Langkah tegas tersebut harus disertai audit independen terhadap seluruh proses perizinan dan kegiatan PT TPL. Pemerintah perlu membuka dokumen kontrak, peta konsesi, hingga laporan dampak lingkungan secara transparan. Tanpa keterbukaan, publik akan terus meragukan komitmen negara dalam melindungi hak masyarakat adat. Selain itu, pemulihan ekosistem harus menjadi prioritas, termasuk rehabilitasi hutan, pemulihan sumber air, dan pengembalian lahan yang telah diambil kepada pemilik ulayat yang sah.

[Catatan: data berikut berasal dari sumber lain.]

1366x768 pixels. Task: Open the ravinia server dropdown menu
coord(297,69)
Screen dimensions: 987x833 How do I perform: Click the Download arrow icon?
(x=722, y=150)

Di sisi lain, pengakuan hukum atas tanah adat perlu diperkuat agar kejadian serupa tidak terulang. Mekanisme seperti penetapan hutan adat, peraturan daerah yang melindungi hak ulayat, serta pengawasan ketat terhadap investasi baru menjadi kunci pencegahan. Dengan demikian, pencabutan izin PT TPL tidak hanya menyelesaikan konflik hari ini, tetapi juga memastikan keadilan ekologis dan sosial bagi generasi mendatang.
Disclaimer / Penafian
Tulisan ini sepenuhnya merupakan pendapat pribadi penulis sebagai warga negara yang menggunakan hak kebebasan berekspresi. Semua informasi yang disertakan bersumber dari data dan pemberitaan yang sudah tersedia di ruang publik. Artikel ini tidak dimaksudkan untuk menuduh, memfitnah, atau merugikan pihak mana pun, melainkan sebagai kritik dan ajakan dialog demi kepentingan lingkungan serta hak masyarakat adat. Jika ada pihak yang keberatan, hak jawab atau klarifikasi akan dihormati sesuai ketentuan hukum yang berlaku.[penulis:armando sinaga]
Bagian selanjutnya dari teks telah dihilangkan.